* **TEXT BLOCK**:
>>>>>
That trip had been sponsored by The Standard Group at the instigation of Karimi.

Not to be deterred, Karimi went ahead and convinced editors at the Nation Media Group, who sponsored the second trip to Ethiopia and in tow were Karimi, Mathenge’s wife, Mathenge’s brother and two Mau Mau veterans who were to ‘identify’ Mathenge.  

“The rationale for the second trip was that, I was young when my father disappeared and, therefore, not competent enough to identify Mathenge,” said Mirugi.

 

Reclusive and evasive

All this time Mirugi’s 91-year-old mother was seated next to him patiently listening to her son.

When her chance to speak came she said that she saw General Mathenge in Ethiopia and that he spoke to her in Kikuyu. “Mathenge said that we would not leave Ethiopia without him,” said Muthoni.

Her claim that Mathenge addressed them in Kikuyu contradicts what Karimi wrote in Daily Nation on the same visit to Ethiopia. “The meeting did not last long enough to enable her to chat with her husband. The man was also reclusive and evasive. He did not concentrate on her as she would have expected,” wrote Karimi in November 2002.

 

No hand shake

Muthoni also told us that she did not greet ‘Mathenge’ by hand. She explained that Mathenge’s younger brother, who had accompanied her to Addis, told her that the two of them would have to undergo traditional cleansing before they greeted each other because Mathenge had killed a lot of people while in combat. However, Karimi’s piece in Daily Nation said something else. He wrote: “On why she had declined to shake his hand, she explains: “I could not gather enough courage to shake his hand; if I did, I would have screamed too loudly for you people to control me. I did not want to shed tears in his presence because we met a long time ago, and it would be unbecoming.’”

After their trip Karimi, writing in Daily Nation quoted Muthoni as saying: “You know  there is an Ethiopian woman married in this location…who has been telling me about my husband but I didn’t believe her.”

 

The ‘Ethiopian woman’

When we asked Mirugi about the ‘Ethiopian woman’ he laughed it off saying there is no such woman in Mweiga. “If there was one I would have known about her.”

Mirugi added that the whole time they were in Ethiopia they only visited Ayanu once.

“Karimi spent the rest of the time visiting different places in Addis Ababa,” he explains. “I however would sneak out and go to do more research on the old man as  I was convinced that the man was not my father.”

 

Power of the pen

“I fell out with Karimi after I told him what he did not want to hear; that the man was not Mathenge,” says Mirugi. “I have tried to fight off the falsehoods peddled by Karimi to the best of my ability but you know he wields the power of the pen, and that is where I always lose out.”
<<<<<
* **WORK ORDER**: Extend the article about the trips to Ethiopia to identify General Mathenge, starting after its final paragraph. The data after this point is separate material with no connection to the text.

* **DATA FOR REVIEW**:
>>>>>
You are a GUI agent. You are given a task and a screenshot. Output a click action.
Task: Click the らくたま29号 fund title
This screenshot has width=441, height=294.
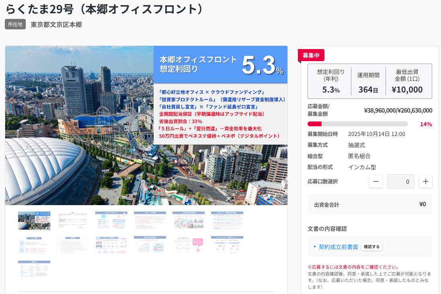coord(105,8)
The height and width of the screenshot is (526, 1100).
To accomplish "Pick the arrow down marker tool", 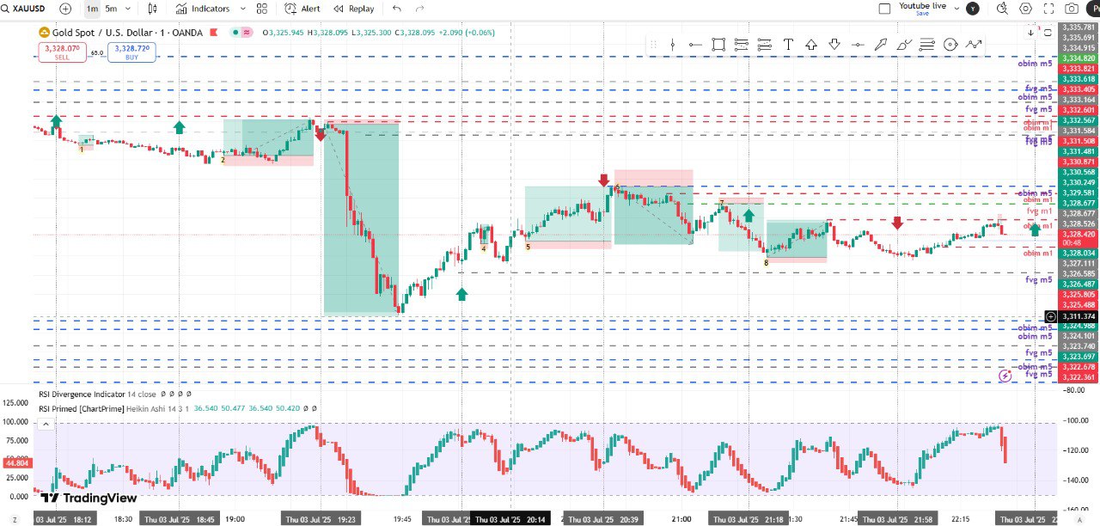I will click(x=834, y=45).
<<<<<
* **RESPONSE AREA**:
 

Ethiopian chang’aa

About George Milimo, the man who supposedly ‘discovered’ General Mathenge, Mirugi said he has a ‘house husband’; “the man was jobless he used to scour the outskirts of Addis Ababa drinking the equivalent of Ethiopian chang’aa,” he says. “It is his wife who used to work at the Kenyan High Commission. He tried to get me to join him in his drinking sprees but I refused.”

The following day The Nairobian went to Naro Moru, about 40 kilometers from Nyeri town where we found Joseph Macharia Mwangi, or General Kihithuki during the Mau Mau struggle. Kihithuki, whose name refers to the act of “catching by surprise” in Kikuyu, said that he was in the Aberdares with General Mathenge and he knew Mathenge to be a tall man. “The man who was brought to Kenya was quite short and nothing like the Mathenge I knew,” he said.

We asked him if he knew Karimi and whether the journalist sought his views on Mathenge. “I know Karimi very well as he comes from around this place; despite the man knowing my history he has never sought my opinion. He actually avoids me,” he said.

Contacted Karimi said, “I am actually writing a book on the same to make people understand. You know you journalists never get things clear until they are explained in detail. But don’t quote me on this because I am not going to give you an interview on this. Content yourself with the book and quote the book. I know what you people have been trying to do.”

A fuming Karimi then threatened, “If you quote me, which I have insisted you don’t, I will take action against you. You can’t educate me on these things. I have been in journalism long enough.”